Copy out the rows from their beginning through the line that contains "This screenshot has", keeping every character unchanged.

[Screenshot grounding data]
________________
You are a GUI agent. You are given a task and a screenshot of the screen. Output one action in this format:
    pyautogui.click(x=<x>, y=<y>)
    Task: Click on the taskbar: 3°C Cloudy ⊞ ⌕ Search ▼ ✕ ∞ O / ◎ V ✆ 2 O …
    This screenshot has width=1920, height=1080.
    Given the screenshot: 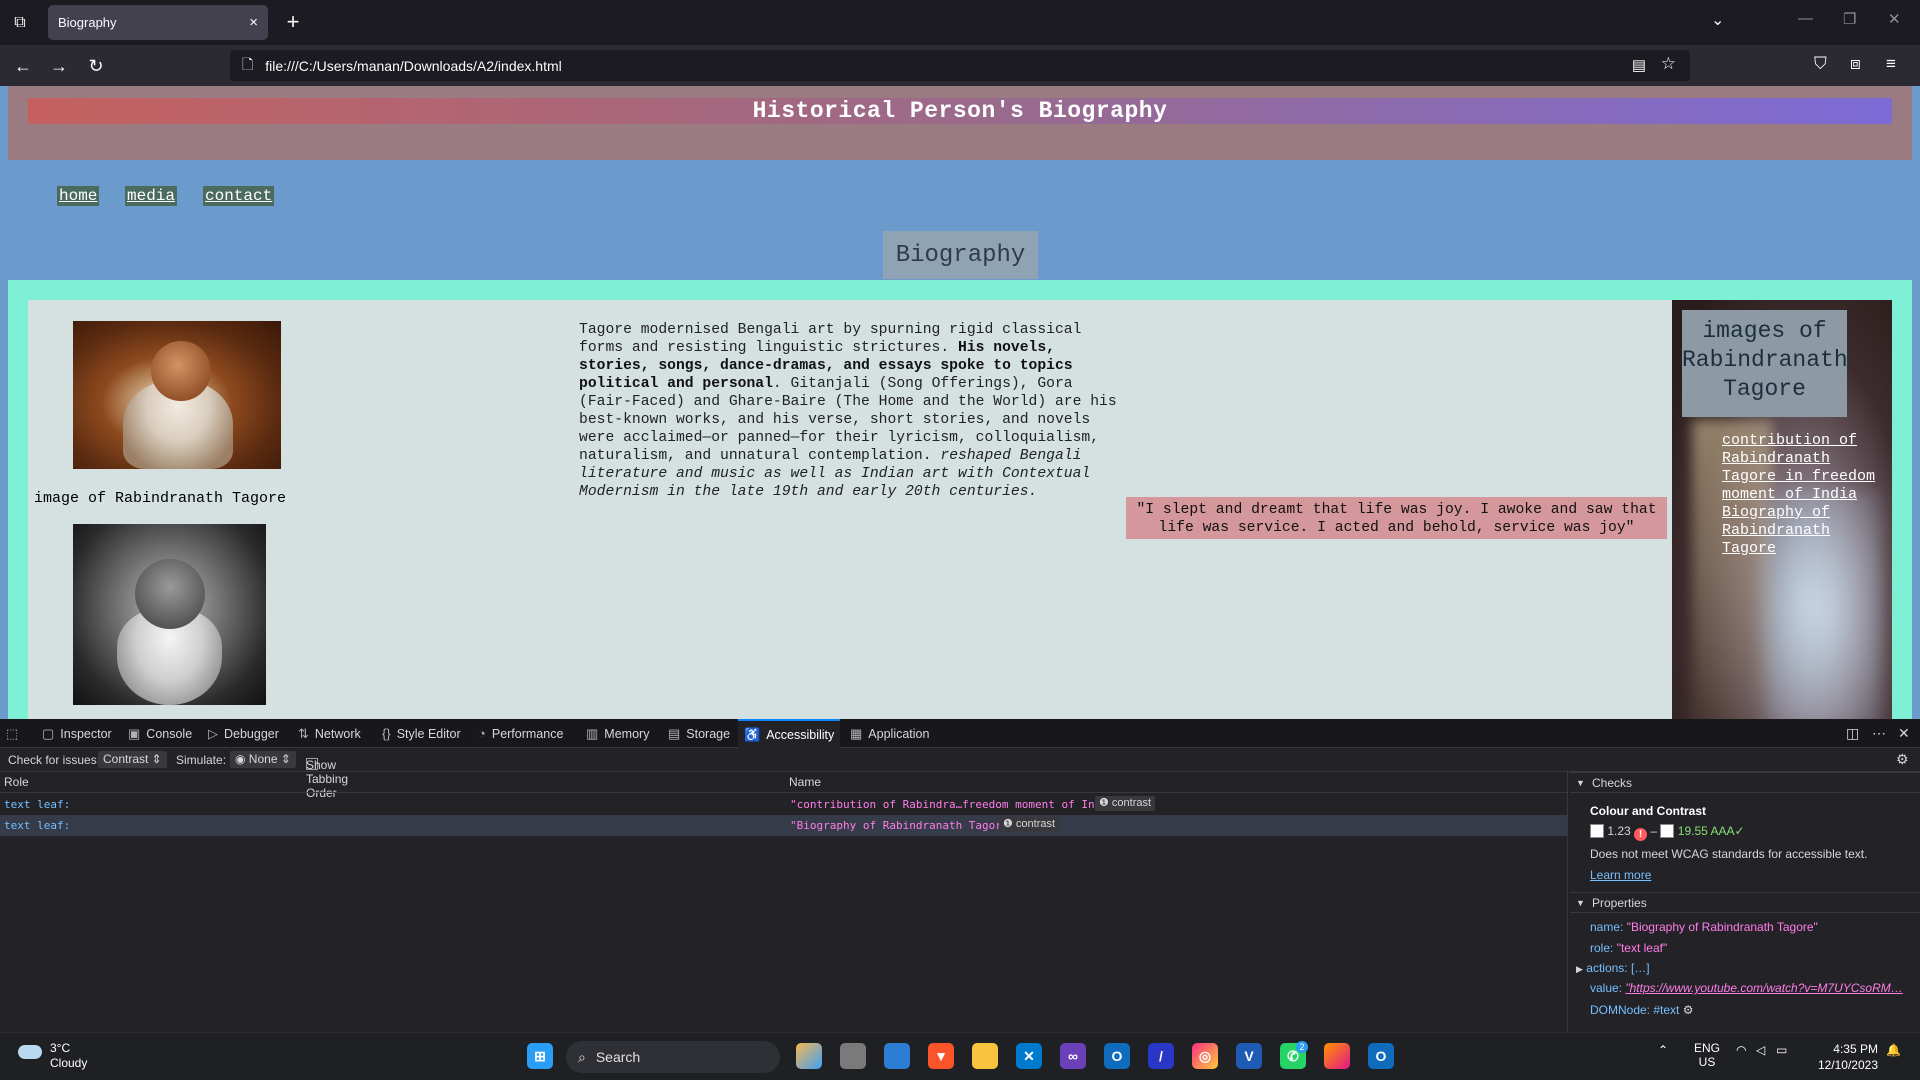 What is the action you would take?
    pyautogui.click(x=960, y=1056)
________________
◆ ANSWER BELOW ◆
You are a GUI agent. You are given a task and a screenshot of the screen. Output one action in this format:
    pyautogui.click(x=<x>, y=<y>)
    Task: Click on the taskbar: 3°C Cloudy ⊞ ⌕ Search ▼ ✕ ∞ O / ◎ V ✆ 2 O …
    This screenshot has width=1920, height=1080.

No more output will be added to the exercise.